Doping induced magnetism and half-metallicity in nanoribbons of quartic dispersion materials

TL;DR

This study explores how hole doping induces magnetism and half-metallicity in nanoribbons of quartic dispersion materials, revealing enhanced spin-polarization energies and the influence of structural confinement and edge effects.

Contribution

It provides a systematic analysis of magnetization in hole-doped quartic dispersion nanoribbons, highlighting the effects of confinement, edge passivation, and doping on magnetic properties.

Findings

Nanoribbons exhibit itinerant magnetization upon hole doping.

Half-metallic behavior is observed across a broad doping range.
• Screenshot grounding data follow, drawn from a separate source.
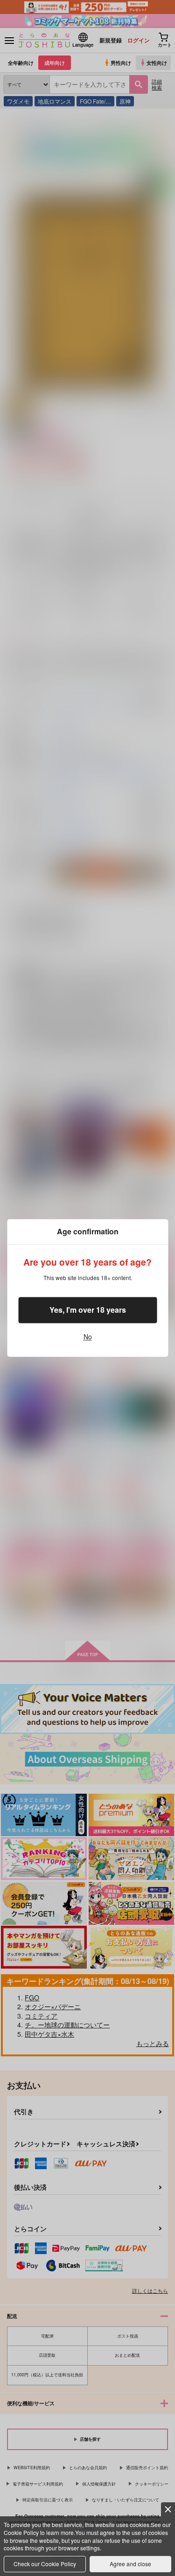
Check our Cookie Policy (45, 2564)
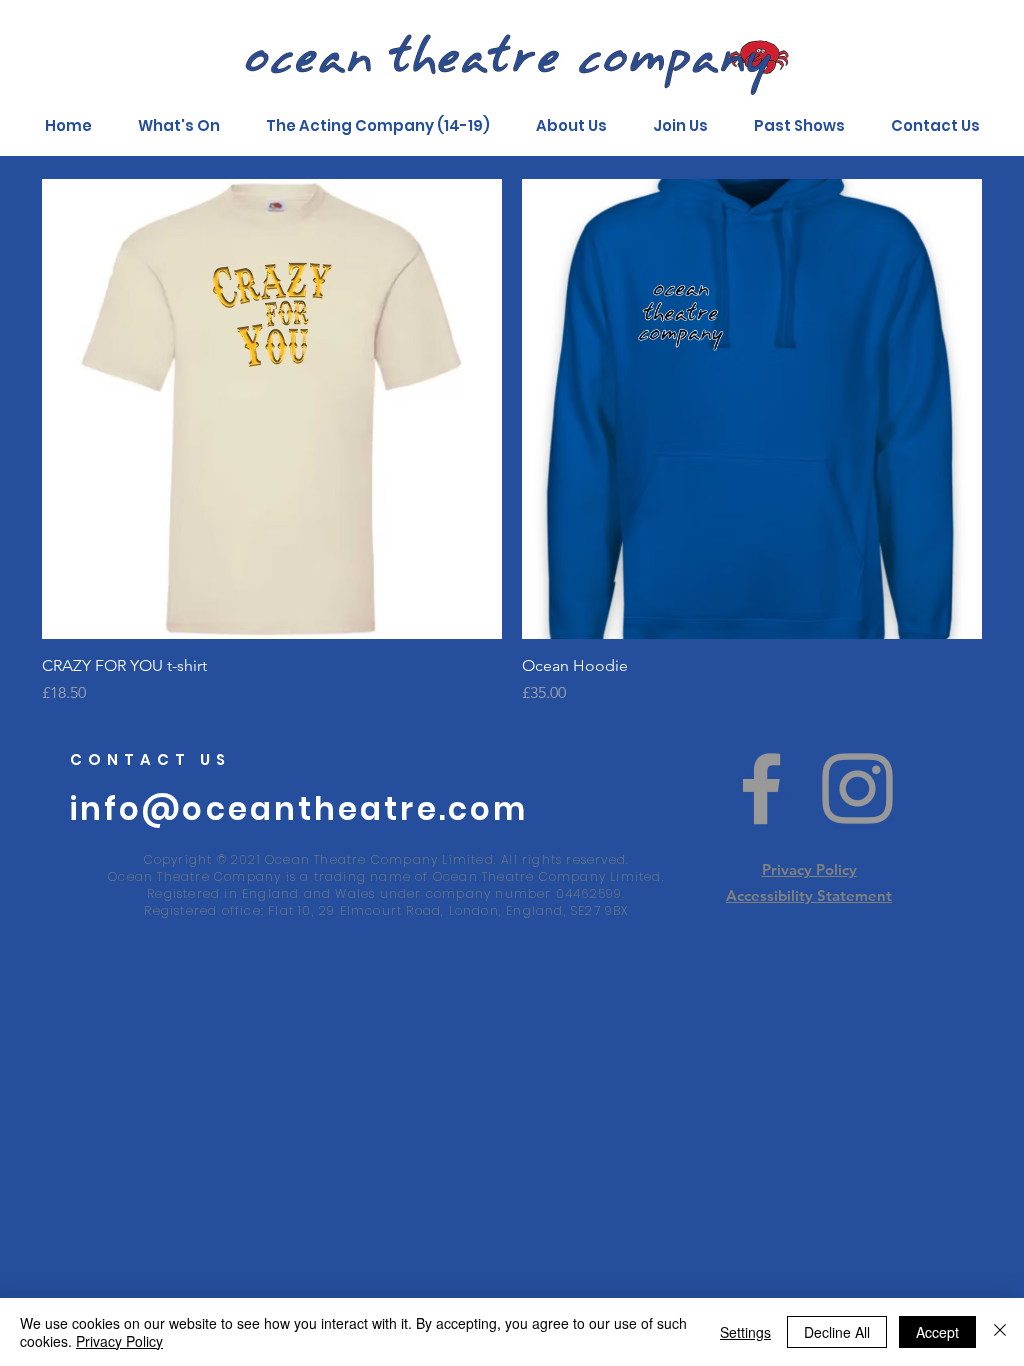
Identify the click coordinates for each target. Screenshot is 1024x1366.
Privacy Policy (809, 869)
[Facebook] (761, 788)
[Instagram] (857, 788)
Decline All (837, 1332)
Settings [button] (745, 1332)
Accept (937, 1332)
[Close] (1000, 1332)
Spin-polarization energies significantly increase compared to 2D materials.

Abstract

Two-dimensional (2D) quartic dispersion materials are known to develop magnetization upon doping. Here we conduct a systematic investigation of magnetization in hole-doped quartic dispersion materials (GaS, InSe, TiO$_{2}$), focusing on the effects of structural confinement from 2D monolayers to quasi-one-dimensional nanoribbons (NRs). Upon hole doping, these NRs develop itinerant magnetization across a broad range of carrier densities and display half-metallic behavior. The spin-polarization energies ($E_{sp}$) of these NRs enhance remarkably relative to their 2D counterparts, with maximum increase being in the case of TiO$_{2}$ from 31 to 103 meV/carrier. The $E_{sp}$ strongly depends on the degree of localization of the magnetic moments along the width of NRs, which is determined by edge passivation and ribbon width. Strong deformation of the topmost valence bands at higher dopings indicates deviation from the Stoner mechanism.